Tuesday 5 May 2009

No title? Uhh...

BBC News is always a good background looping spoken voice accompaniment. More so when I wake in the night and can't sleep. That's been happening a lot, lately. I'm not surprised, what with my hormones having a mental and the Ma situation. I'm not entirely sure how I'm still moving about. Badly. I'm so very tired. I'm getting the preperiod pains, which are period pains but I'm having them before the bastard has started. Had them for a week now. Just get a fucking move on!

Monday was the day Ma was to be home from hospital but as expected, she is still there. I'd not been for a few days to see her; I'd felt so unwell with this and then guilty for not going. It was lovely on Monday as she didn't expect me to go. I'm smiling thinking about her face when she saw me, even though I looked rougher than a badger's very rough bits. And I'm sure you can imagine how rough that would be...
I wore my breast cancer care top to the hospital today, as Ma was in hospital for her lumpectomy the last time I wore it and I wore it then, because we thought she'd be home the same day. But she wasn't.

I'd filmed one of our cats, Rosie, making that "I can see a bird" noise while sitting by the window, staring up at the tree just outside the front room. I played it to Ma and she laughed at that lovely sound. To be able to film, at home, everyday noises and happenings that you don't really think about, and then to take the camera to hospital so my Mum can see what's still going on is a marvel, to be sure. I've taken photos of Ma and me which I shall send to my Auntie, Ma's sister, and I can show them to brother J (makes him sound like a monk. But he's not bald. Yet.) as he's not been to see her yet, owing to his snotface. Sorry, I mean cold.

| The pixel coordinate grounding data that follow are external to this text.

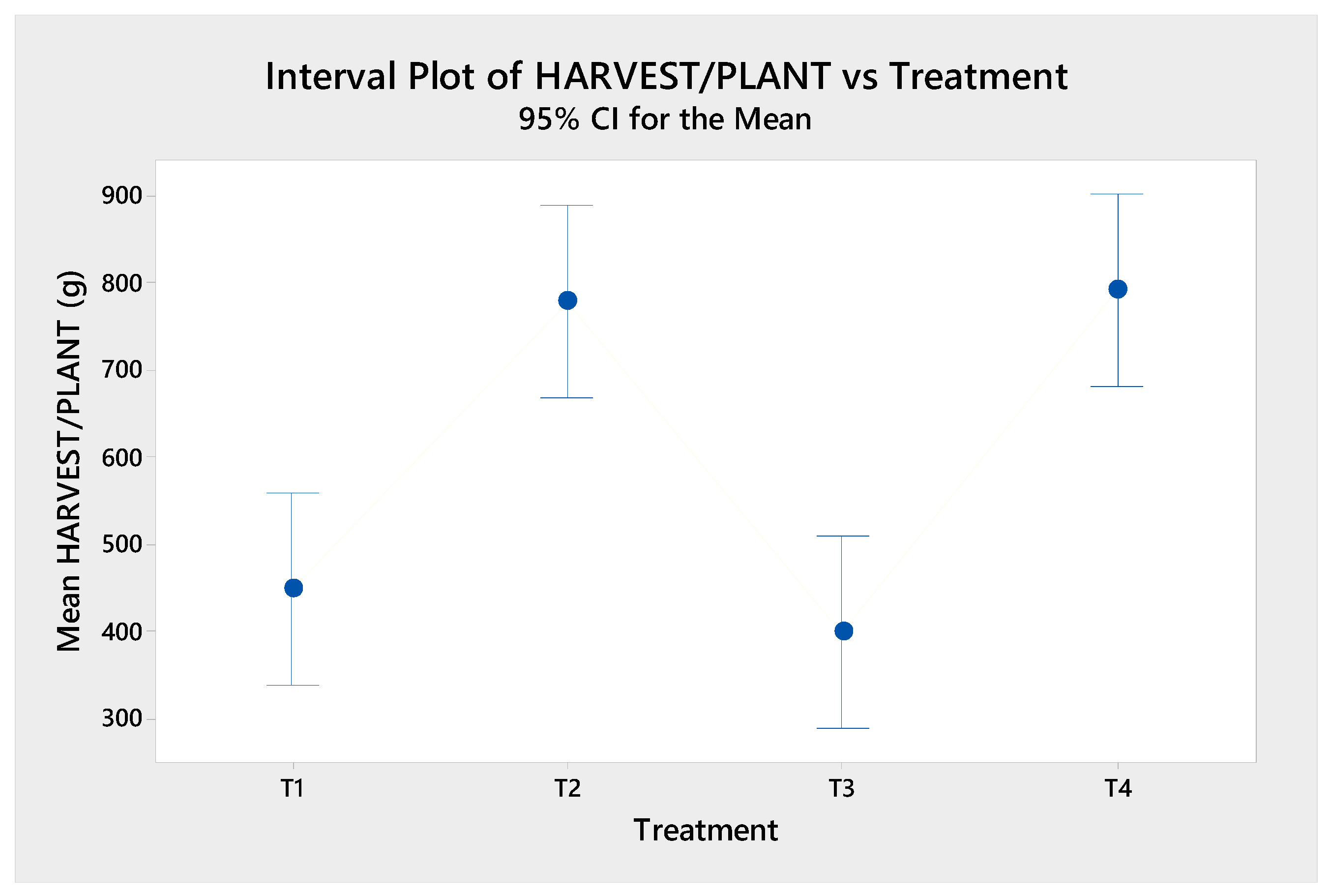Image resolution: width=1330 pixels, height=896 pixels.
Task: Click the chart title text
Action: (x=666, y=76)
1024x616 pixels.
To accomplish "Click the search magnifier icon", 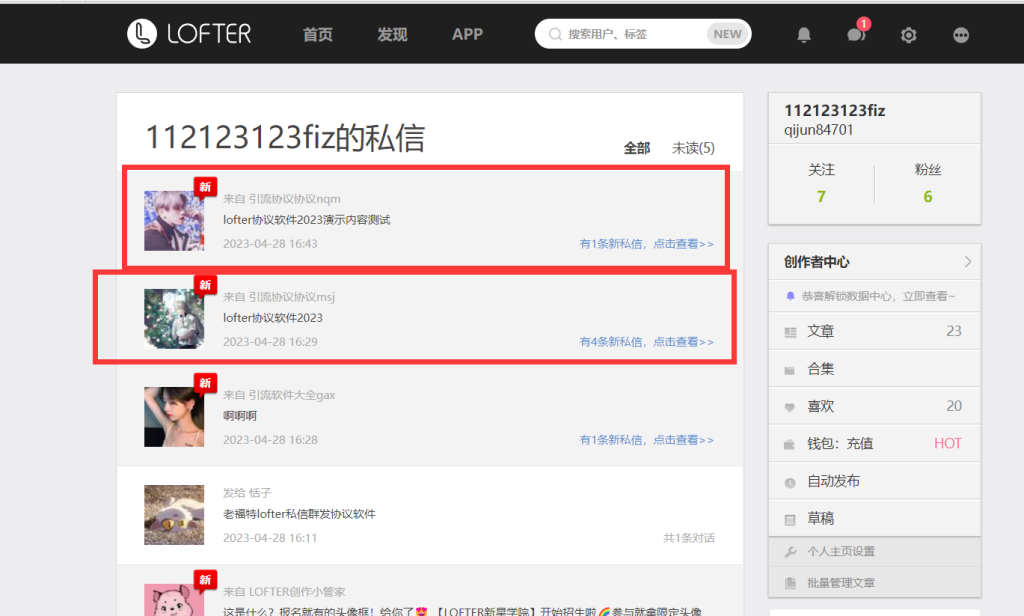I will [x=554, y=34].
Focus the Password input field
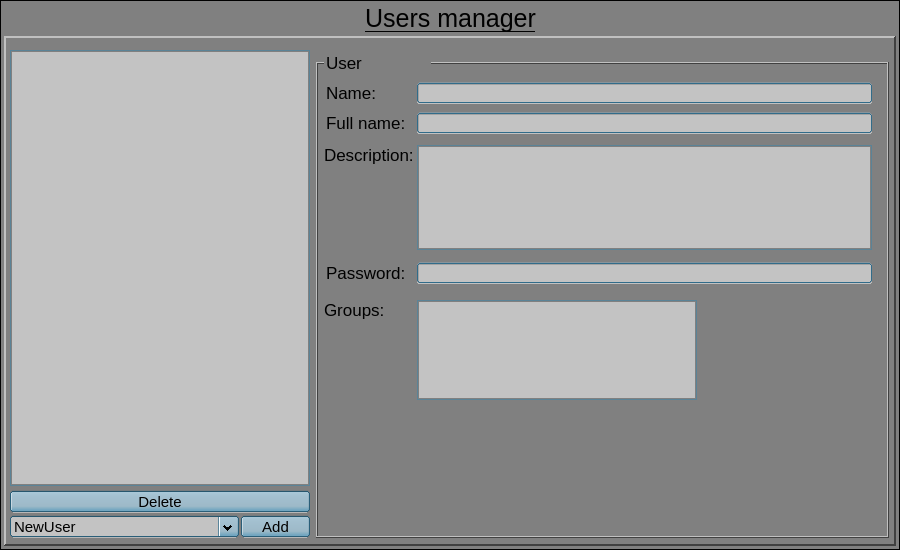The width and height of the screenshot is (900, 550). point(644,273)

And still, what concerns me most (apart from the obvious) is will I be able to do enough things to keep the house ticking over and to look after Mum the best I can? I'm barely able to sort out the kitchen. And we have a dishwasher! It's not hard work. But I risk breaking plates and dropping mugs and cups and chipping them, in my clumsy state. Ironing is beginning to require... er, ironing. Crinkly clothes will not do. Unless they're meant to be crinkled. Unfortunately, most are not.
I understand what some truly lovely people have said, about what my Mum needs is me and the family but... with my periods being so horrific, she has helped me more than I can remember, and not just with periods. I feel I owe her. BIG TIME. And at the times when she'll most need my help, when she'll need her breakfast, lunch or dinner, a cup of tea made, her hair washed, help with getting dressed, I will very likely be unable to do that. My Dad is wonderful, there's no argument there and I don't expect him to do more than he does; he has very bad arthritis of the (a) hip which needs replacing - soon - and I see how much pain he is in and wish so much that I could stop it. Obviously, though, I can't.

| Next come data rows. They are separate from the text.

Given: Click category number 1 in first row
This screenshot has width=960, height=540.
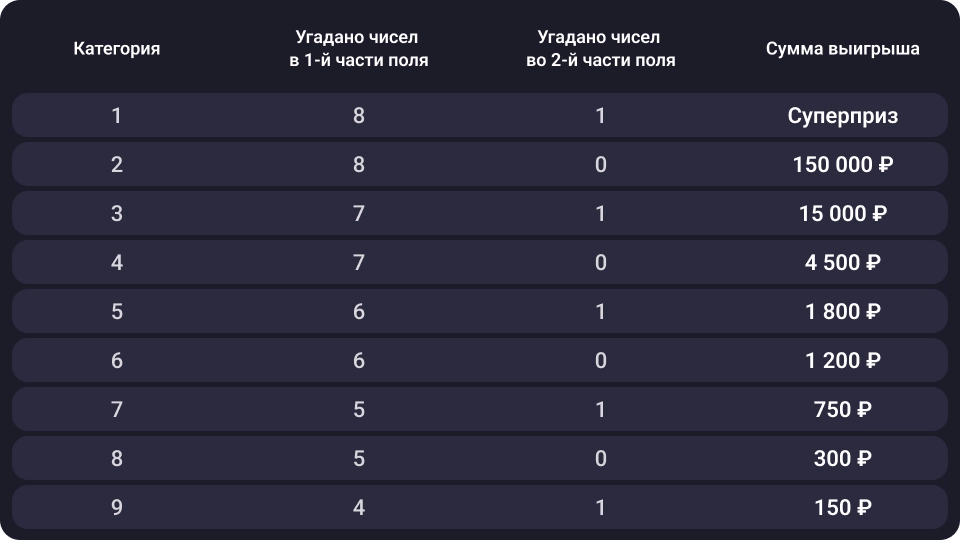Looking at the screenshot, I should [116, 116].
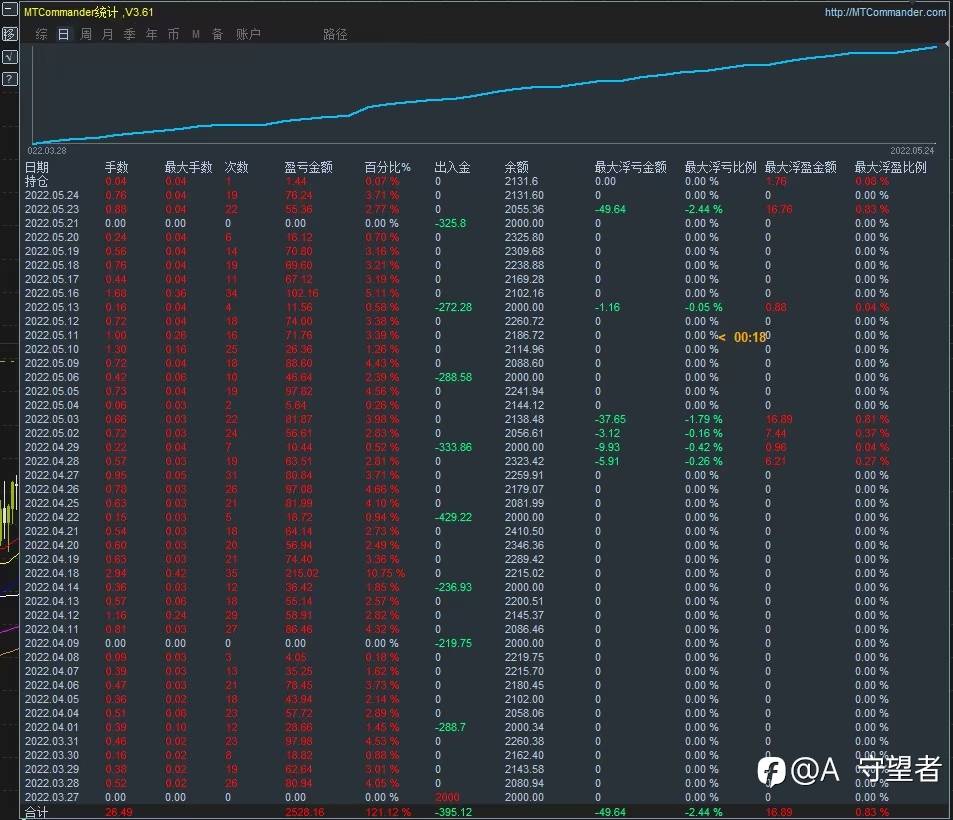The image size is (953, 820).
Task: Toggle the checkmark √ icon in sidebar
Action: (10, 57)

I know as each day passes, she will be a little more mobile than the day before but it is this first week or so, and the days when I will be most unwell when she will most need me. As the days go by, with me feeling better each day, so shall my Ma, I hope.

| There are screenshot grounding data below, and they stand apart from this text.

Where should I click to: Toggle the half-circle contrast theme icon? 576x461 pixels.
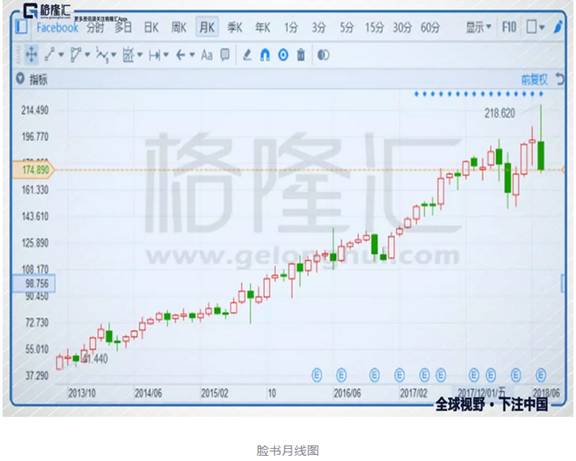point(323,55)
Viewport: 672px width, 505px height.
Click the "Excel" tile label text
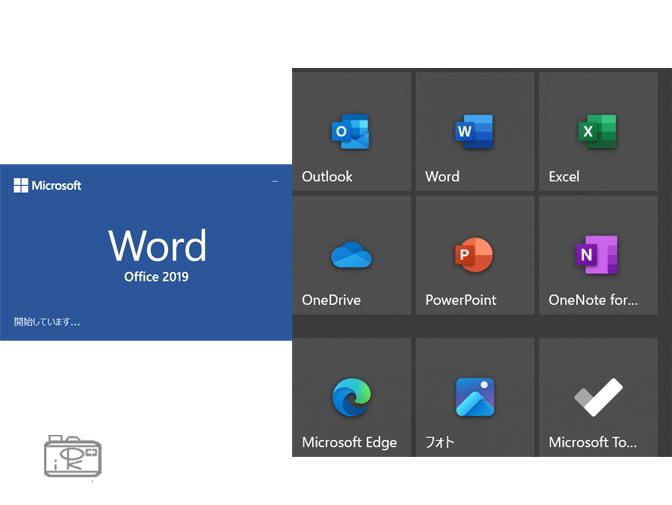pos(564,177)
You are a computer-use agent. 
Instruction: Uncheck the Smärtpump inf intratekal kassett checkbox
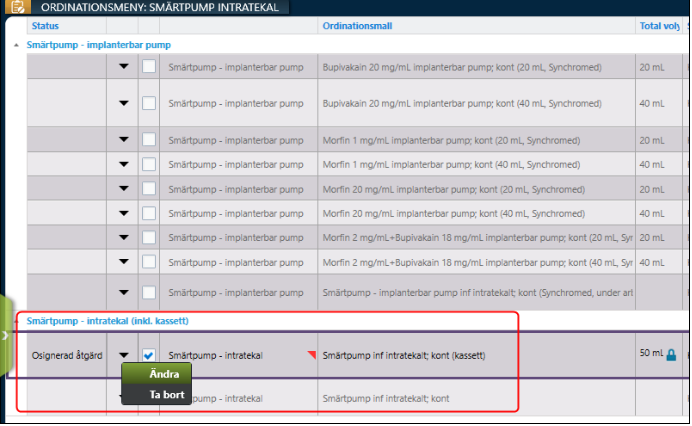tap(148, 355)
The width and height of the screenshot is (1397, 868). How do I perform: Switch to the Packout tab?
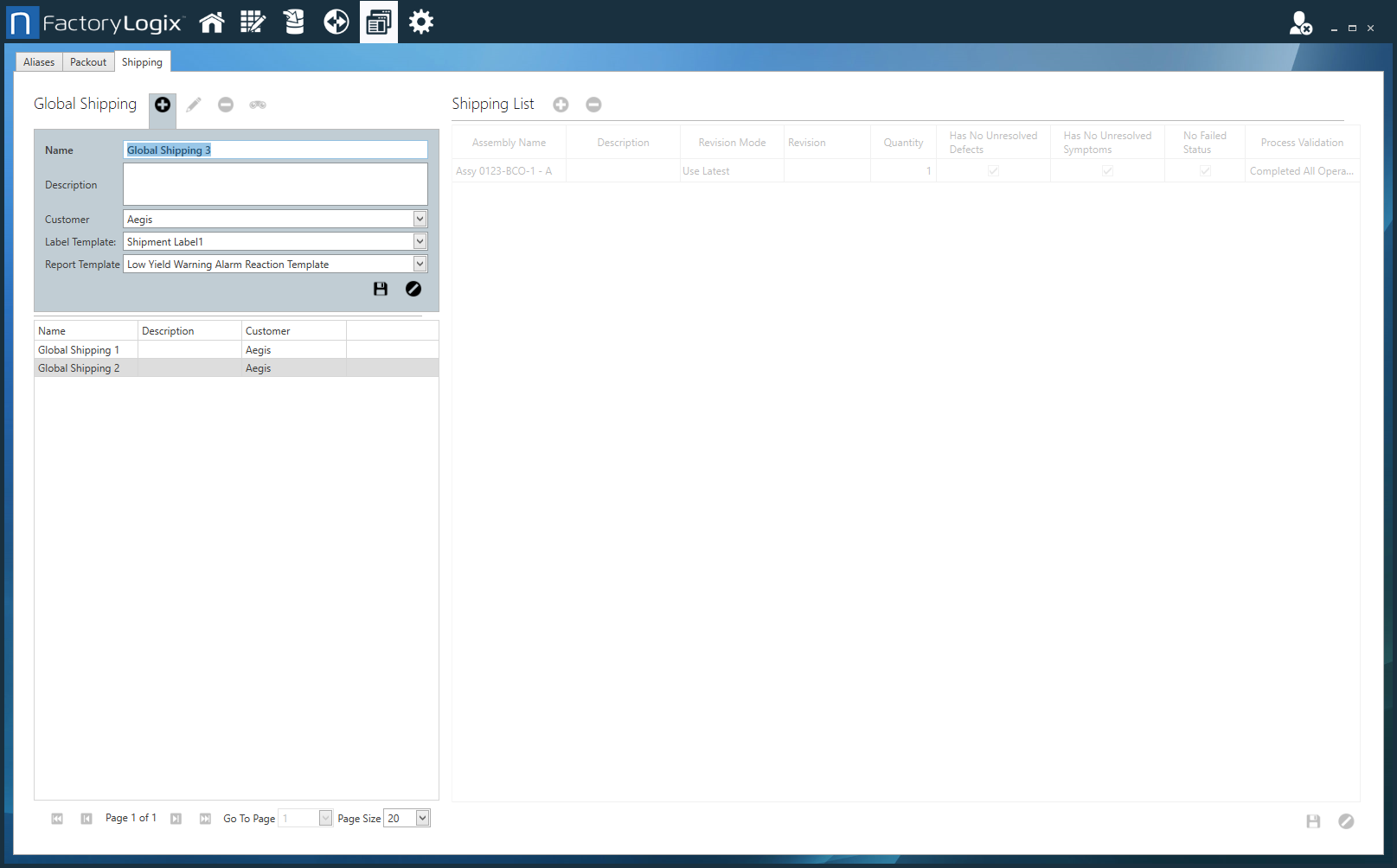click(88, 62)
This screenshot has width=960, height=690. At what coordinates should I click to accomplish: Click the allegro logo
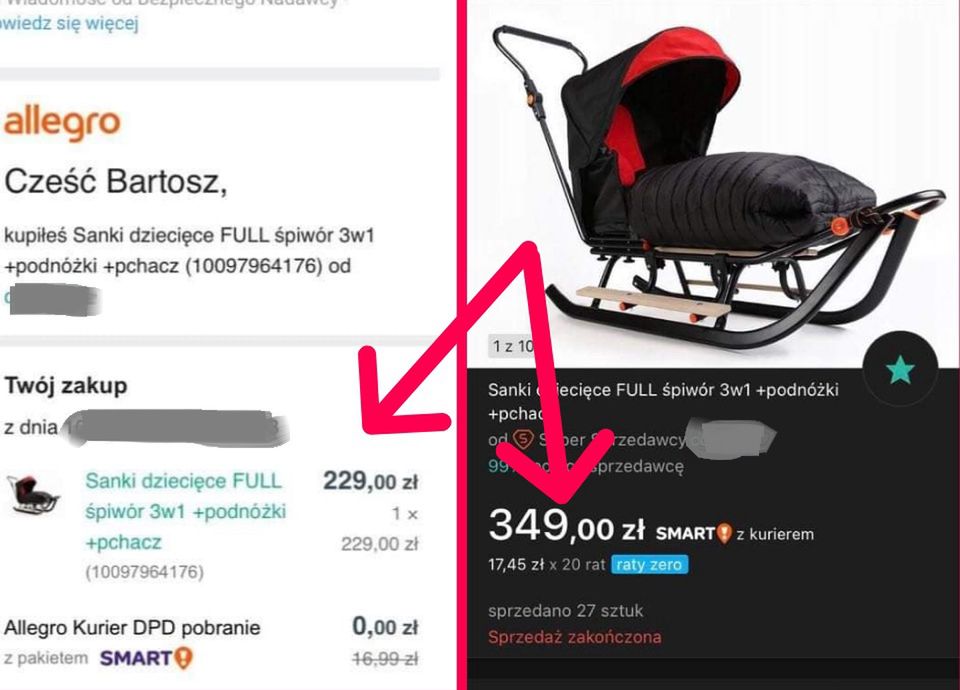point(62,123)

But with me feeling worse than a sack of shit warmed up, it makes doing the washing, ironing, dusting, vacuuming, feeding of cats, clearing up the cats' trays deposits and anything they may leave elsewhere in the house by way of vomiting, a lot more difficult than it needs to be. Some help would be very much appreciated. I doubt that the person I feel should help, will actually do so. For me, though, now, it is time for sleep. One orange cat to put to bed, telly off, upstairs, sleep. The sleep bit is always hoped for, not always achieved. At least Alistair Yates is on with his voice of gravitas and reason. G'night Al...


1 comment:

  1. It must be hard to feel like the devoted daughter you are if you're struggling to help. I'm sure your mom appreciates your efforts. It can't be easy for you - going through all this AND worrying about your mom and dad. You're a good person. I wish there were a way I could help.